Thank you to Harriet for her continued support and hard work to help Free Kieron.

The Russian Embassy, perhaps in response to Harriet Harman's meeting, published a document clarifying the Russian position:

"5. Why the Arctic Sunrise was detained?
The vessel was detained in the Exclusive economic zone of Russia after members of its team entered without permit the 3 mile security zone around the rig, which has special security requirements and is closed for any unauthorised navigation or access, and attempted to disembark unlawfully onto the Prirazlomnaya. Thus, the Arctic Sunrise was used as a definite means to commit the offence."

This three mile security zone has no basis in international law. 

Kieron's main route of communication with the outside world are his letters. Extracts of some of them have been published. This Greenpeace tumblr site contains full versions of letters from the 30:

"The hardest moment was the first night in prison – none of us knew where we were or what conditions the detention held, or whether we would be separated, left to navigate the unknown alone. Being shown to my cell and introduced to a couple of strangers was frightening, to say the least."

This Greenpeace video uses actors to narrate some of the letters, including Kieron's.

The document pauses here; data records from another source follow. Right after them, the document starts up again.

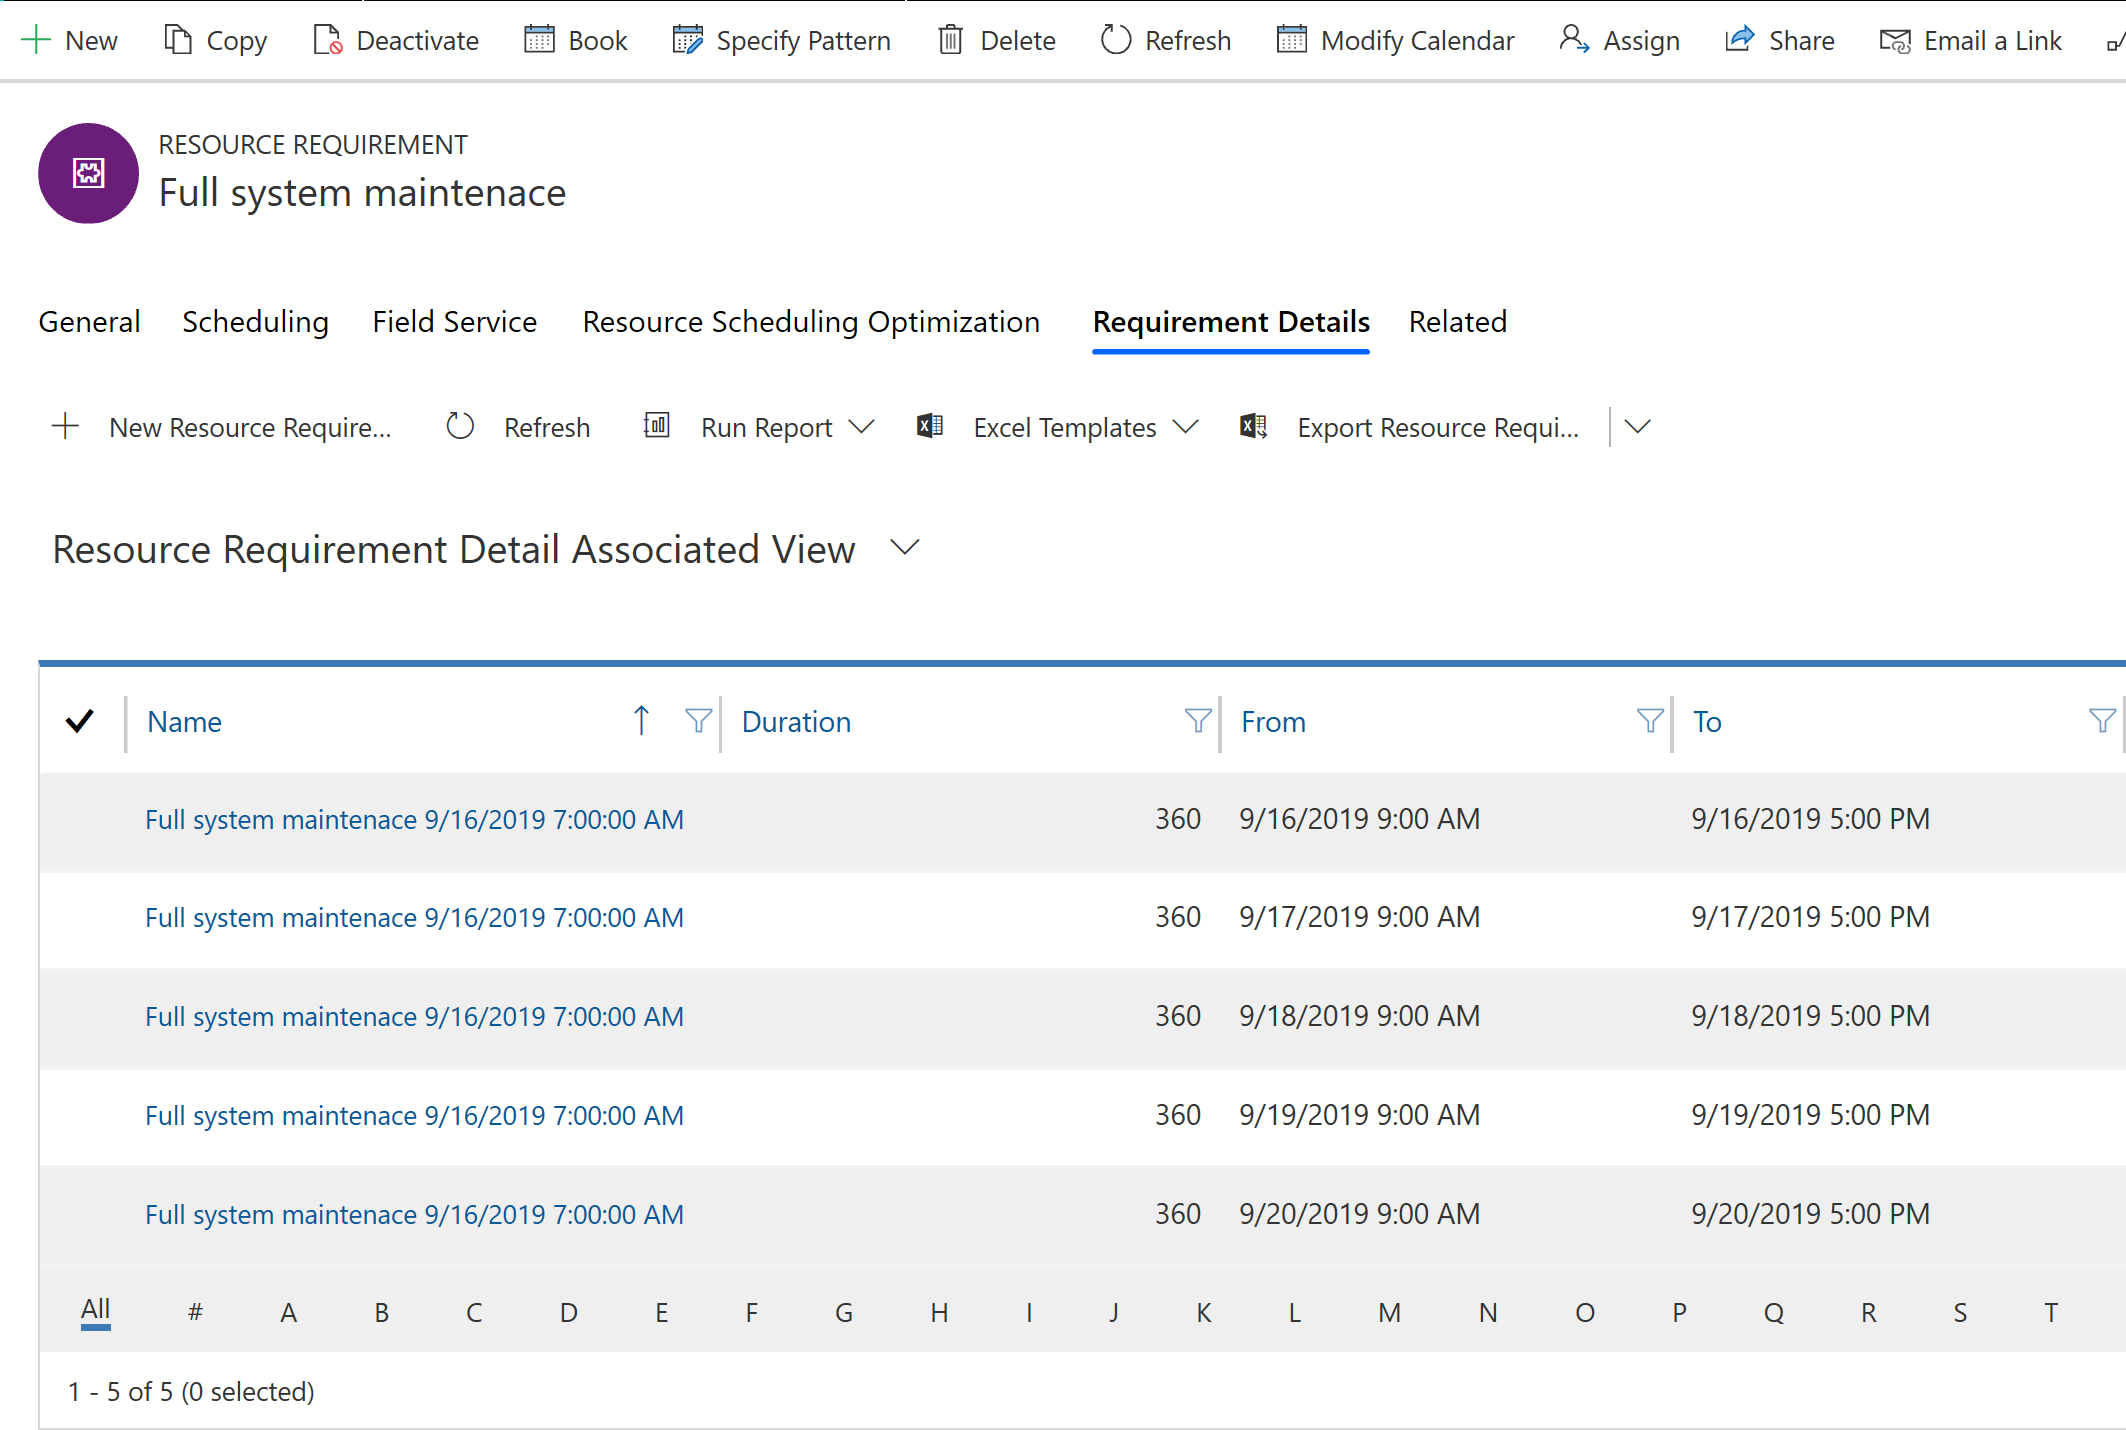Toggle the From column filter
Image resolution: width=2126 pixels, height=1430 pixels.
coord(1642,723)
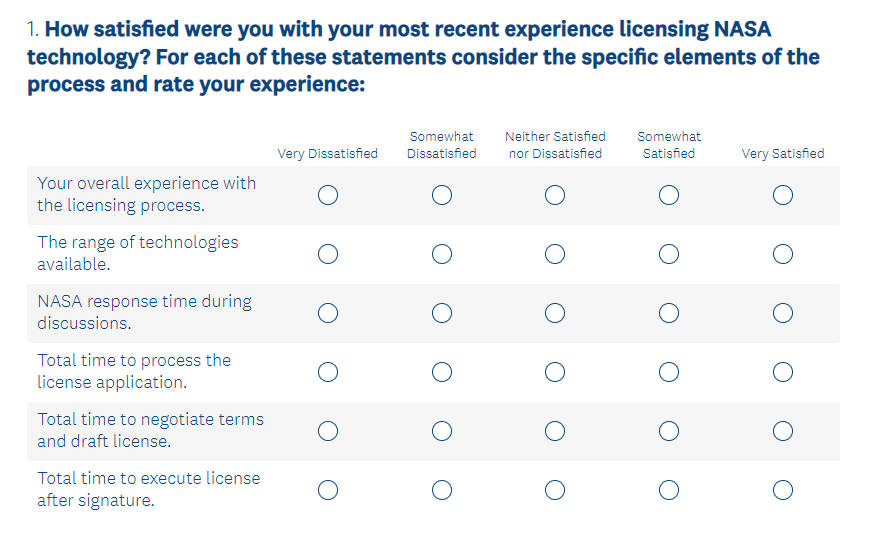Rate license application processing time Very Satisfied
Image resolution: width=875 pixels, height=542 pixels.
click(x=783, y=372)
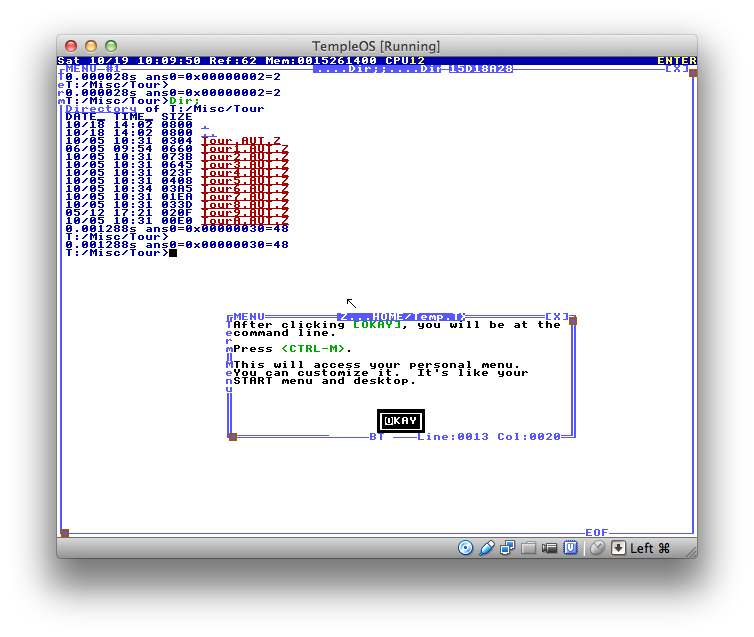Open MENU in the terminal window title

[81, 69]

Greenpeace released video of the boarding of the Arctic Sunrise:

Kieron can be seen filming the events. Only a journalist would be filming when armed men are descending from a helicopter. 

Events to support Kieron's cause continue to be arranged. Tonight's Free Kieron benefit gig has comedy and music on the bill.

There is a Murder Mystery staff play at Shebbear College on Friday 15th November, and a dinner and dance at Tommy Jack's in Bude on Friday 22nd November.

It has now been over fifty days that Kieron has been impronised. Free Kieron.

Sunday, 27 October 2013

Charges reduced to hooliganism, MPs debate, Kieron writes again, Journalists' Silent protest planned

On Wednesday 23rd October the charges against the 'Arctic 30' were reduced from piracy to hooliganism. The official statement from the Russian Investigative Committee can be found here:

"And today the investigators have decided to reclassify the charges for part 2 of article 213 of the RF Penal Code (hooliganism, which is gross violation of public order, expressing obvious disrespect to society, committed using the objects, used as weapons, by an organized group and accompanied by resistance to a representative of the authorities)."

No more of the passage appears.